### RECORDS FOR PROCESSING
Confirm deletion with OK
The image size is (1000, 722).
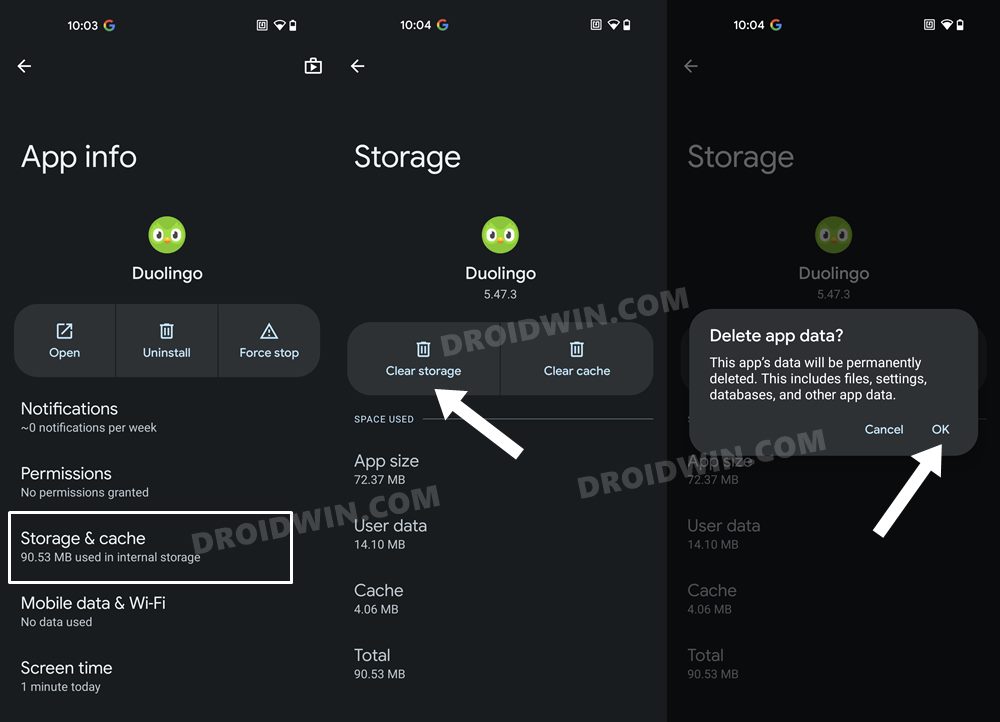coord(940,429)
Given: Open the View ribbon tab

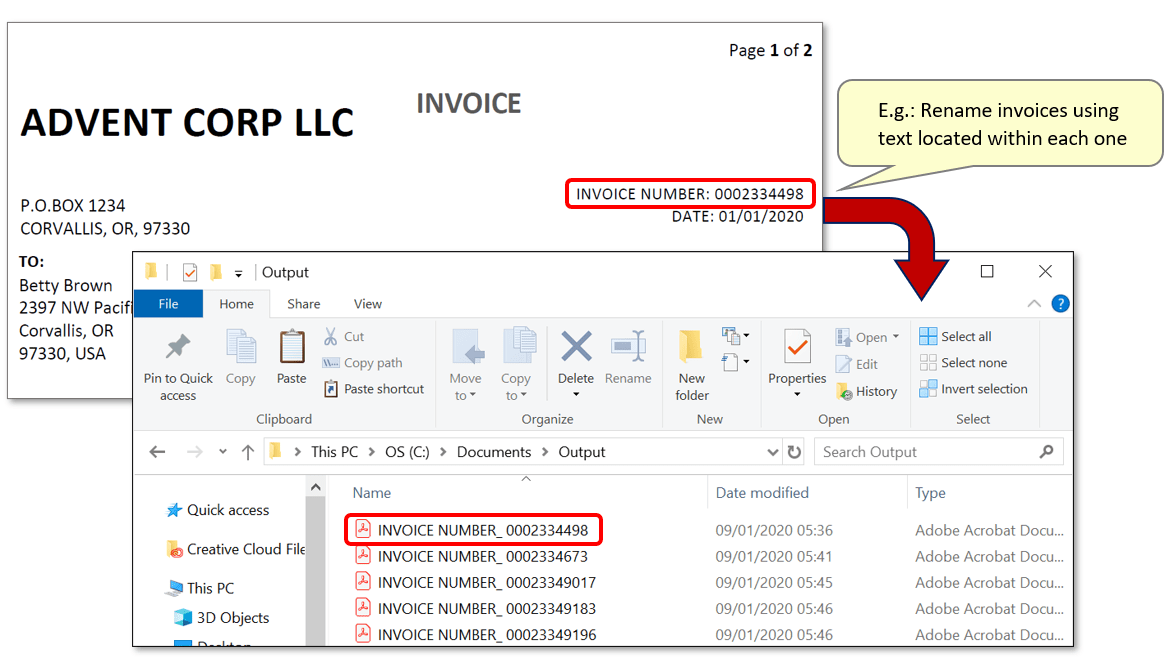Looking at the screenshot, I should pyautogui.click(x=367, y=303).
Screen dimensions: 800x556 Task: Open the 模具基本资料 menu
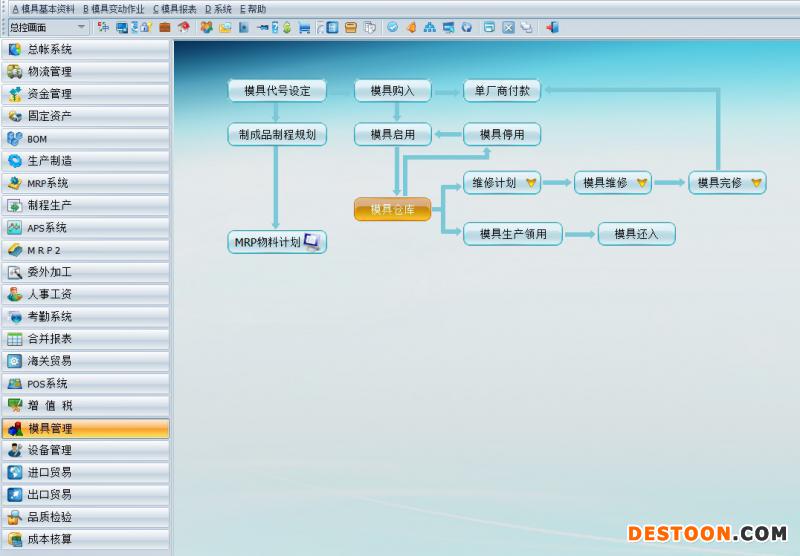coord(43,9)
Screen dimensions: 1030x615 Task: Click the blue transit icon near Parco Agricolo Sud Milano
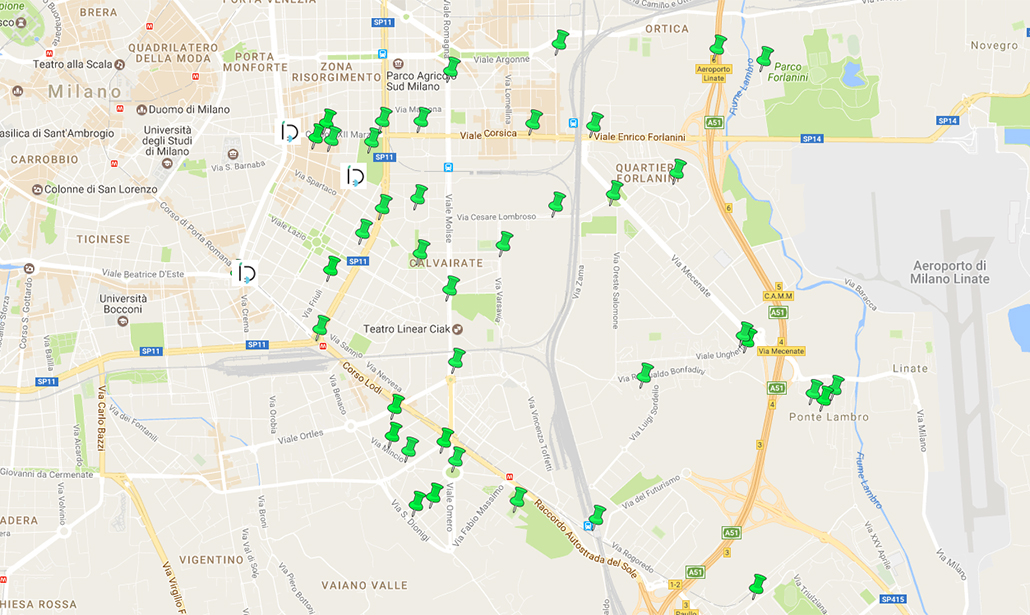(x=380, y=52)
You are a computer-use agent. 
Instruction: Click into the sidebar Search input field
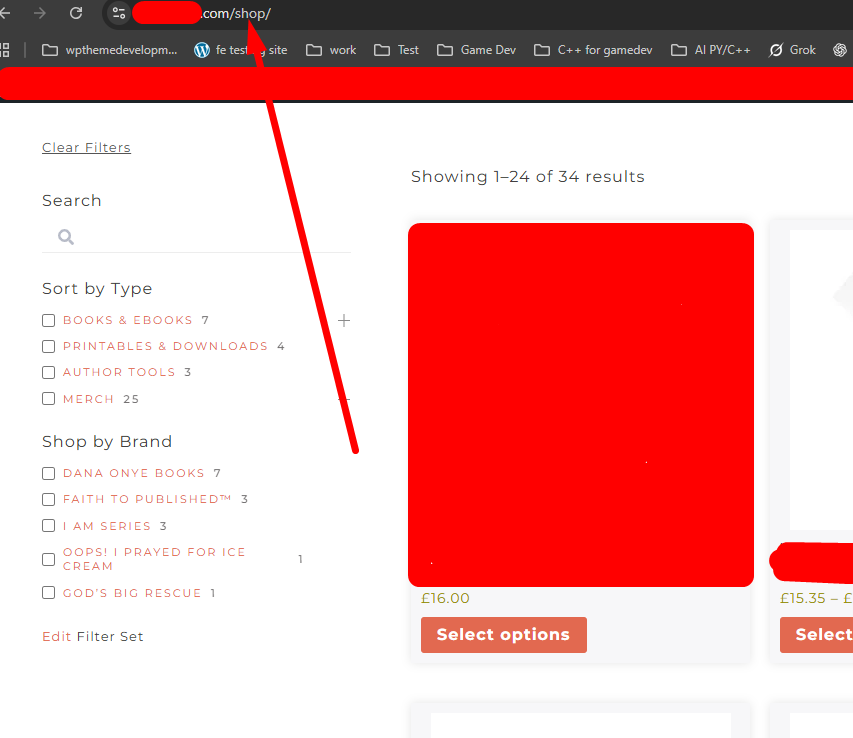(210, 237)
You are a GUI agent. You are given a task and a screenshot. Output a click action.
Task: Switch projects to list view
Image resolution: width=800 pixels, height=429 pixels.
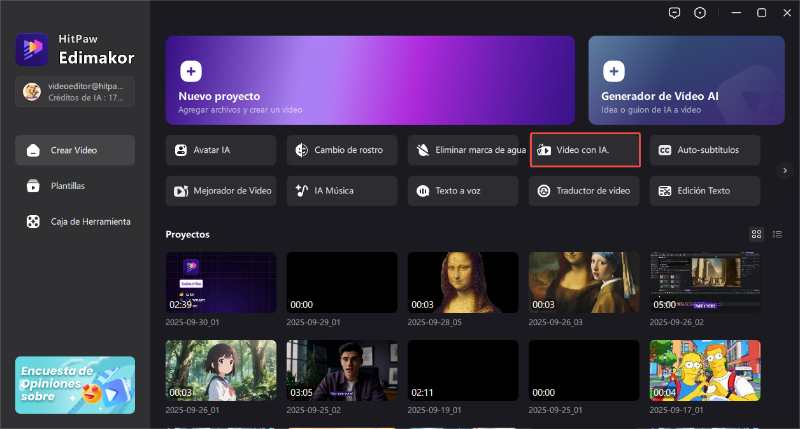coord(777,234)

### EXERCISE REQUIREMENTS
Search the entries for the word "agent" and copy every line that has it.

### FINISHED EXERCISE
You are a computer-use agent. 
You are a GUI agent. You are given a task and a screenshot. Output a click action.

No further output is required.